It was first in high school that I began practicing meditation. I was one of the lucky few to have been selected to participate in a meditation course over a semester, and although I am not sure what determined the selection, I know that my spot in the class was a coveted one. Students who took the meditation class had a glow about them that attracted attention, not with words, but with their being. These were the students who associated with all of their classmates, who were able to speak freely with teachers and peers alike, who had ambitions and the confidence to share their hopes with others. There was just something unexplainably attractive about the meditation students.
The year I took my meditation course was also the worst social year of my life. Having been misunderstood by the dean of students, I managed to disrupt the social contract of trust with my peers, getting a handful of them in trouble, and turning most of them against me. Looking back on it all now, I really have no idea if my experience of being ostracized was really happening; it’s possible I drummed it all up in my mind.
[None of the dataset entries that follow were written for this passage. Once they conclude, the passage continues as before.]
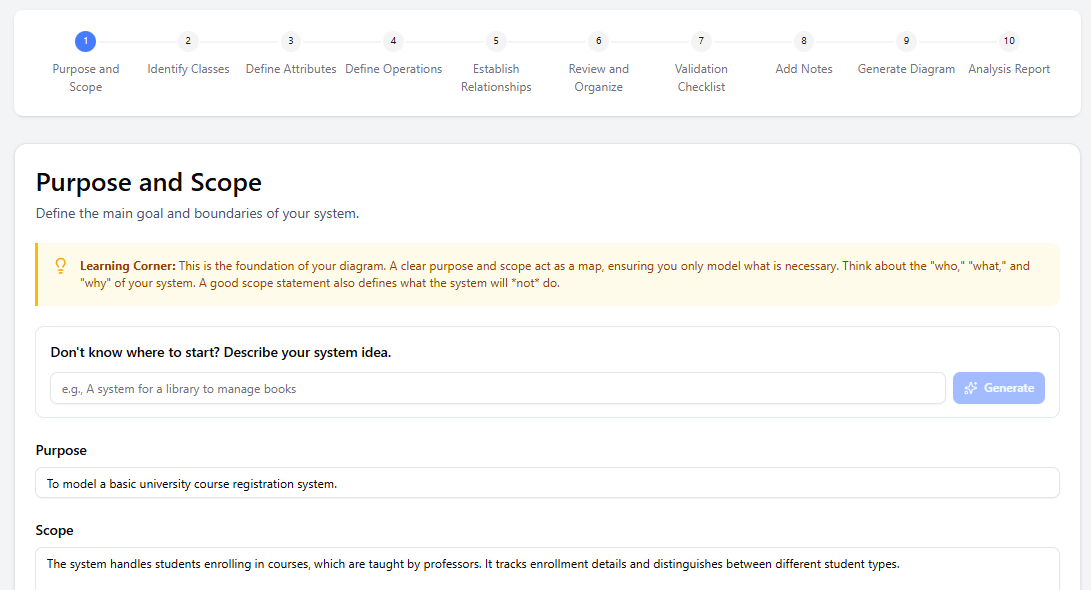Click the Generate button
Viewport: 1091px width, 590px height.
click(x=998, y=388)
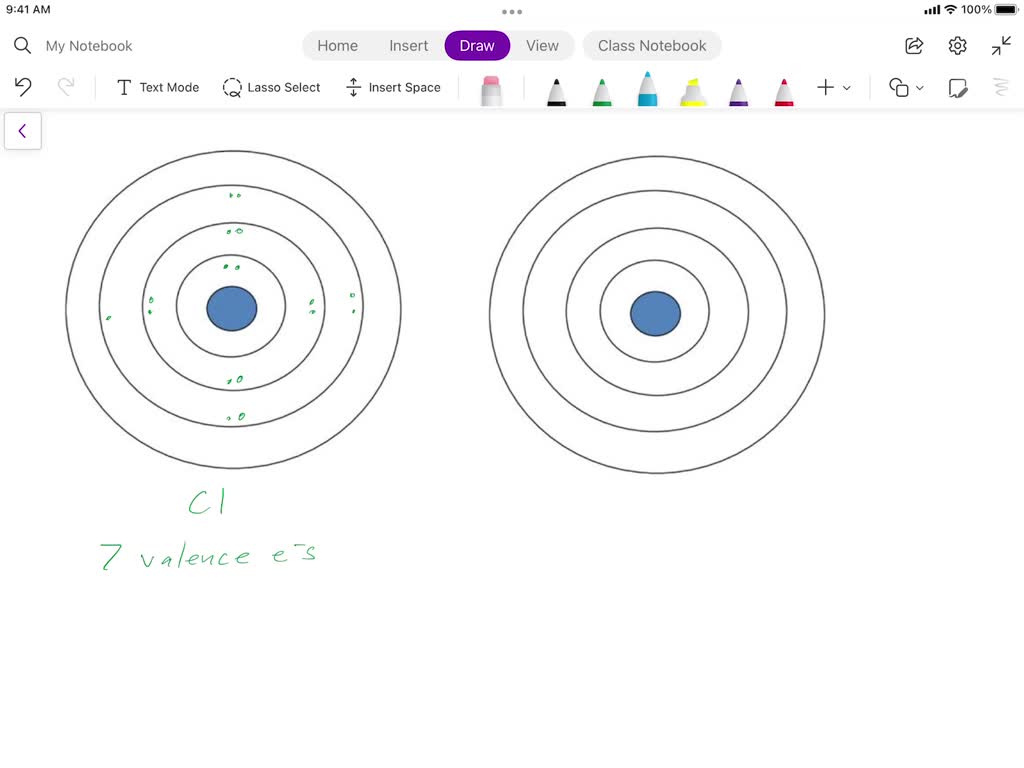This screenshot has height=768, width=1024.
Task: Open the Share options
Action: click(913, 45)
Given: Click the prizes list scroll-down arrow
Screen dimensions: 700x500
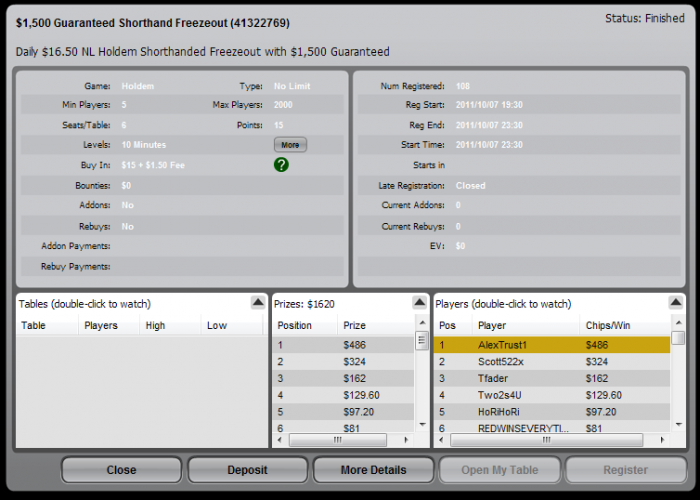Looking at the screenshot, I should coord(422,425).
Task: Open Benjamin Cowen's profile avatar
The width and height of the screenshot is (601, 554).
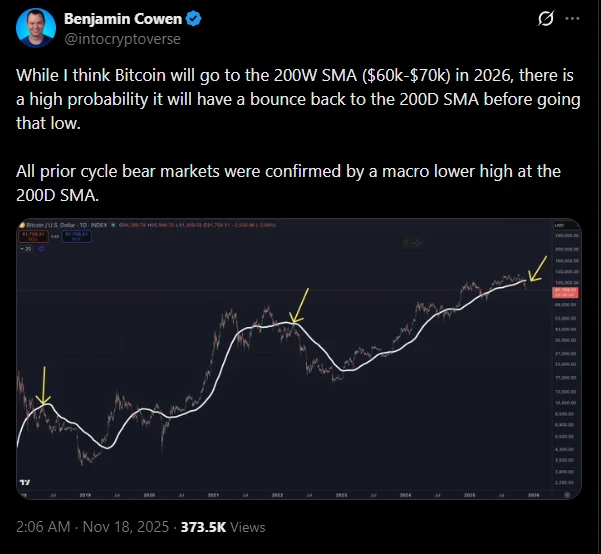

In either case, had it not been for meditation, I am certain my grades, my hopes and dreams, and my self-confidence would have dramatically plummeted. The well known Jonathan Fields, author and founder of The Good Life Project, recently shared his take on the concept of “Presence”. Broken down into three tiers, Presence at its highest level resembles much of what I discovered as a high school student. In honor of all of us who are slowing down and feeling the impact of a global pandemic, the everlasting impact of my meditation practice rises to the surface of my attention. Meditation taught me how to quiet my inner critic, calm my anxiousness, and step into an awareness of my thinking habits such that I began to develop a “mind-muscle” for thinking patterns that served me well rather than patterns that would provoke fear and take hold of my nervous system in damaging ways.
The three tiers that Fields suggests Presence can be broken down into are “Endowed”, “Willed into Existence”, and “Ambient” (Fields, Three Types of Presence: It’s a Grace Thing, 9/2019.) The first tier, Endowed, is relatively simple to experience: feel the temperature of the air on the skin, the scent in the air, the sounds about you. This requires the employment of your senses and often provokes past thoughts to arise. Think how the smell of pumpkin pie naturally pulls memories of Autumn leaves, table gatherings and perhaps familial love to the surface of your attention. The present experience is fleeting if the thinker drifts into the nostalgia of the moment. The second tier, “Willed into Existence”, involves the strengthening mind-muscle of awareness. It is here where the thinker recognizes the thoughts that appear at the “Endowed” level, and allows those thought to be observed rather than latched onto. The thinker is able to prevent slipping away into the past or imagined future, yet simultaneously observes the thoughts about them both, while maintaining an acute awareness of the thinking while its happening. This mind-muscle is the key element that supported my own success in high school. By learning how to observe my thoughts, I was able to keep from spinning out of control, fearing my peers and teachers, and imagining a disastrous future of pain and loneliness. Although those thoughts certainly happened, my awareness muscle was developing enough through meditation,that I was able to notice the thoughts as something outside of what was really happening.
The more I practiced meditation, the stronger my mind-muscles for awareness grew. It wasn’t an immediate experience, but by the time I reached my early 20’s, I was naturally living in the “Ambient” world of Presence. My mind was flexible enough to stretch beyond limiting beliefs and agile enough to shift perspectives that would have otherwise prevented me from moving in the directions of my hopes and dreams. You know when you are in “Ambient” presence when the body feels the buzz of vitality through every part of it, the mind is still and prepared for response, and the spirit, if you will, is steeped in gratitude, even for some of life’s hardest experiences. The coolest thing about “Ambient” presence is that once it has been experienced, it is nearly impossible to unlearn it. It is a radiance that most of us long for. It is a state of being that can allow for us to begin to answer questions that are at the heart of who we are.
When we give ourselves the opportunity to learn mindfulness through practices that involve movement and meditation, we are creating the groundwork to carry ourselves confidently through a time of uncertainty. Let’s all take a moment today to feel the air around us, notice the thoughts our senses provoke, and then share our joy for the ability to be aware of that experience with someone close to us. Isn’t this the real gift of being human?